The five inch Thin Film Transistor (TFT) driver information LCD screen within the instrument cluster displays key information with relation to the Terrain Response System, radio settings and navigation system. The standard audio system now comprises 240-watt harman/kardon electronics and amplifiers and nine speakers (including subwoofer), an extra Premium Audio includes 480-watt harman/kardon digital surround sound, thirteen speakers plus subwoofer, HD radio, and satellite radio.

Other highlights on the list are the Blind Spot Monitoring system, Adaptive Cruise Control, Adaptive front lighting with Automatic High Beam Assist and Keyless Entry.

Road Test Range Rover Sport Supercharged 01

The 2011 Range Sport Supercharged is rather an evolution than a revolution with respect to its predecessor, but in any of the handling and steering characteristics it feels like a revolutionary step forward leaving no questions unasked and us with a feeling that the Sport is the one of the best handling Range Rover’s available to date. It is like a tank that was specifically designed for taking slaloms on- and off-road in any type of situation.
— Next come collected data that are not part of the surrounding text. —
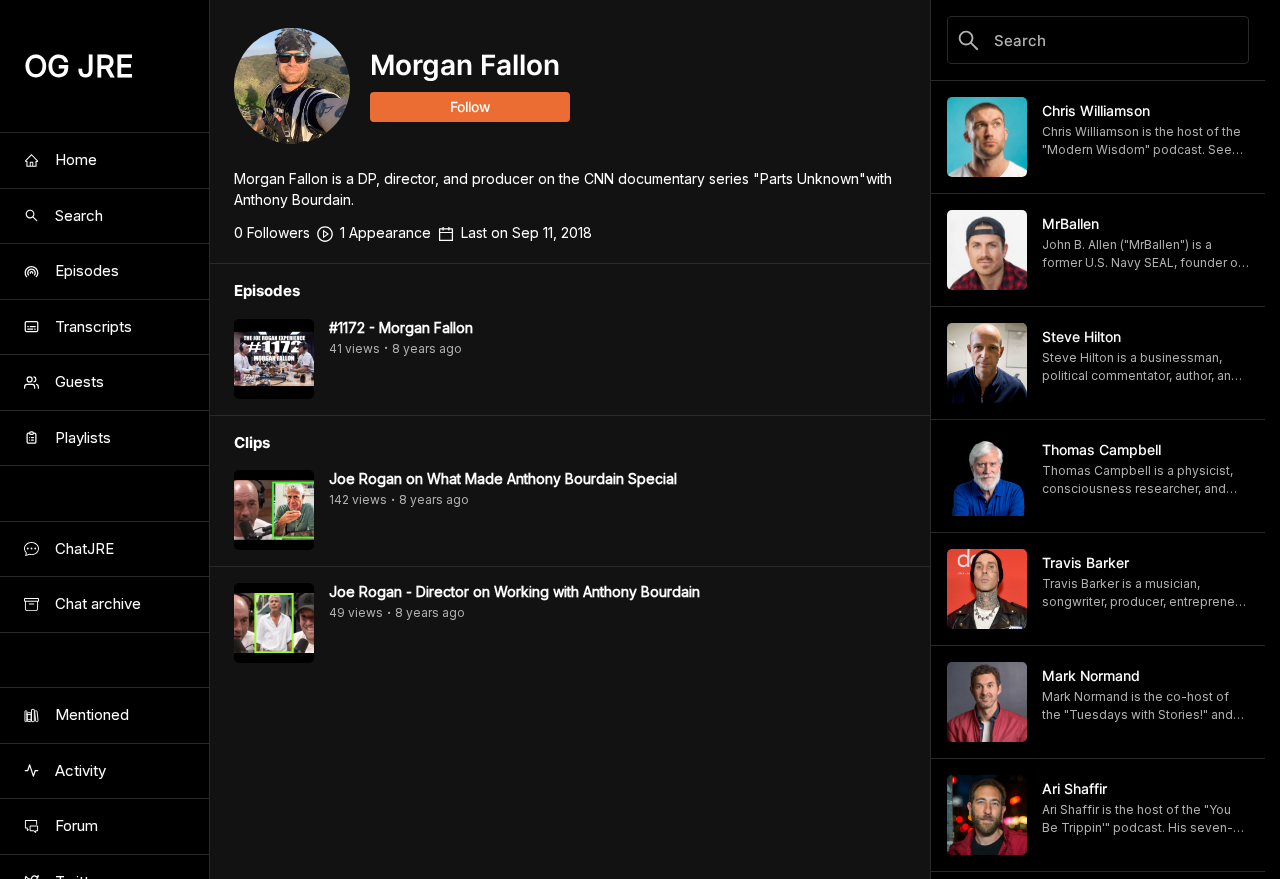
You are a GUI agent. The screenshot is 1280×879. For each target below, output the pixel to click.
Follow (470, 106)
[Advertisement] (570, 834)
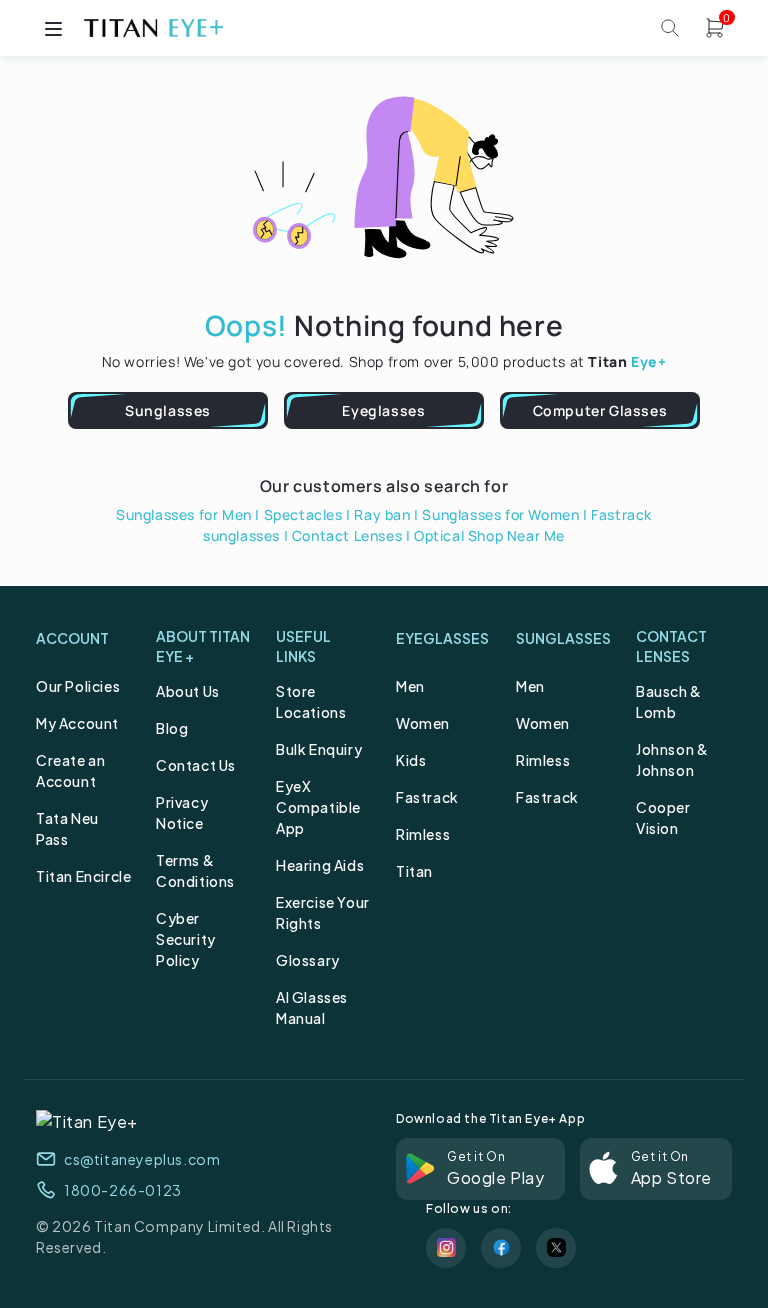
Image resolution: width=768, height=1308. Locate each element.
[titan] (153, 28)
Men (410, 686)
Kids (411, 760)
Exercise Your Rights (323, 912)
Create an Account (70, 770)
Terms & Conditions (195, 870)
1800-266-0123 (123, 1190)
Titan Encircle (83, 876)
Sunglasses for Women (500, 514)
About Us (188, 691)
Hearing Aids (320, 865)
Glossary (308, 960)
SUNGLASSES (563, 638)
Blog (172, 728)
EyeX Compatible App (318, 807)
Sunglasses (168, 410)
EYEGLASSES (442, 638)
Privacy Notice (182, 812)
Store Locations (311, 701)
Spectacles (303, 514)
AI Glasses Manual (312, 1007)
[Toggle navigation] (53, 28)
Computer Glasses (600, 410)
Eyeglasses (383, 410)
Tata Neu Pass (67, 828)
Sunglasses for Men (184, 514)
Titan (414, 871)
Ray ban (382, 514)
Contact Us (196, 765)
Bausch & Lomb (669, 701)
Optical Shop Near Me (489, 535)
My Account (77, 723)
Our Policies (78, 686)
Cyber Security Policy (186, 939)
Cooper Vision (663, 817)
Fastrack (427, 797)
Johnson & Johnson (672, 759)
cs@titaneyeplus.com (142, 1159)
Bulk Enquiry (319, 749)
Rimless (423, 834)
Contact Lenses (347, 535)
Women (423, 723)
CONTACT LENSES (671, 646)
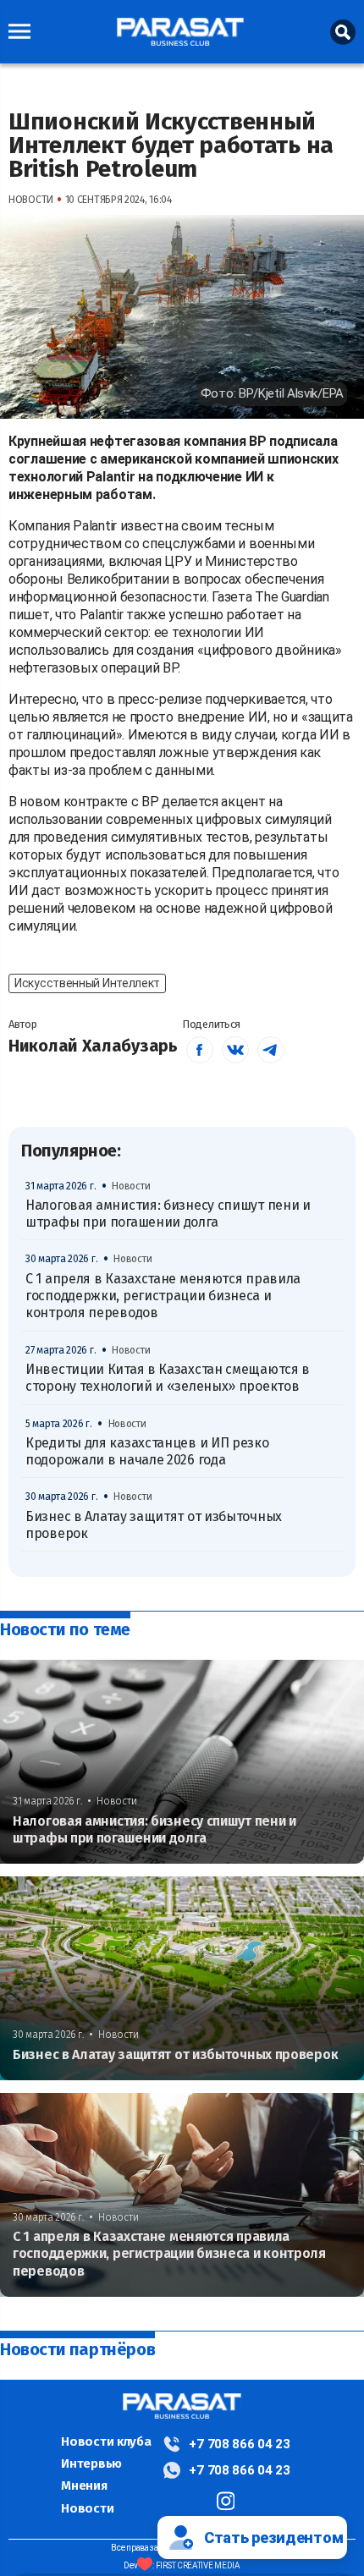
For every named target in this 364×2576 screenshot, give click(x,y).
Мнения (84, 2485)
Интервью (91, 2463)
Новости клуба (106, 2441)
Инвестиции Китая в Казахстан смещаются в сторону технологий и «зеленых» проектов (167, 1377)
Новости (87, 2508)
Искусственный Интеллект (87, 983)
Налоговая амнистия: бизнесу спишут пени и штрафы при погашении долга (168, 1213)
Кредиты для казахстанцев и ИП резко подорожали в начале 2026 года (147, 1451)
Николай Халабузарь (93, 1045)
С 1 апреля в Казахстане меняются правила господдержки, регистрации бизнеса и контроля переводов (163, 1296)
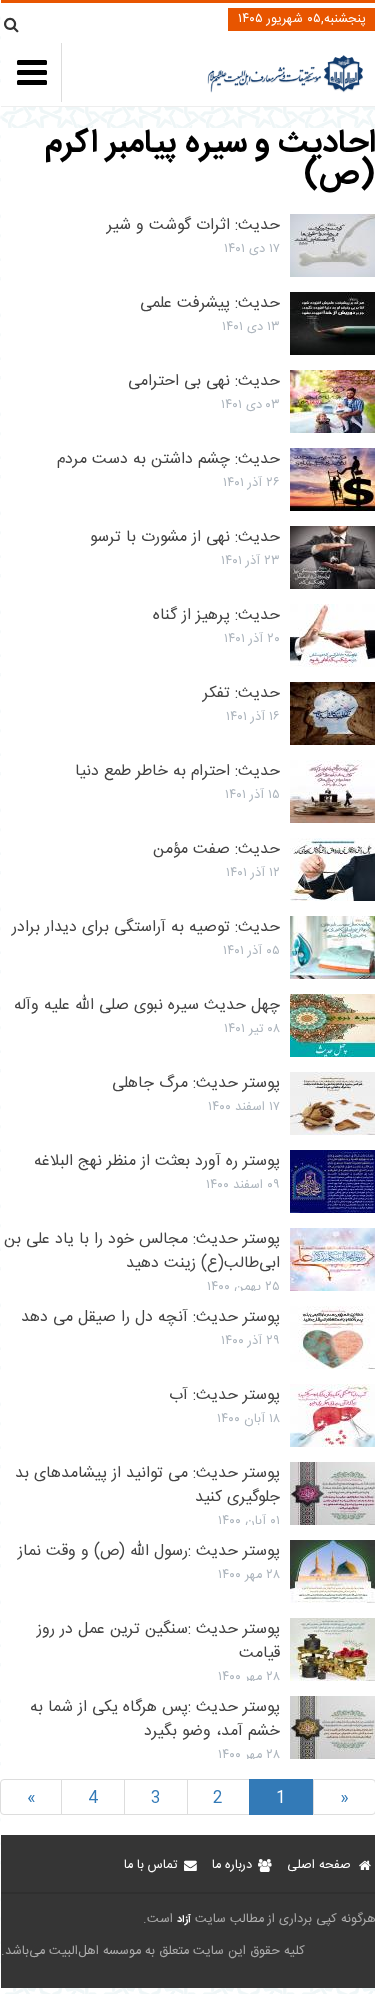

In the end the Sport boasts a decent level of off-road ability, and the acceleration and handling now deliver more of the verve promised by the name. The off-road capabilities are at the highest standard currently available in the market, but much of the competition is better to drive on normal roads. The combination between the off-road and on-road setup creates a vehicle, which completely covers the characteristics of a true SUV wearing an elegant, high-quality and tailor-made suit.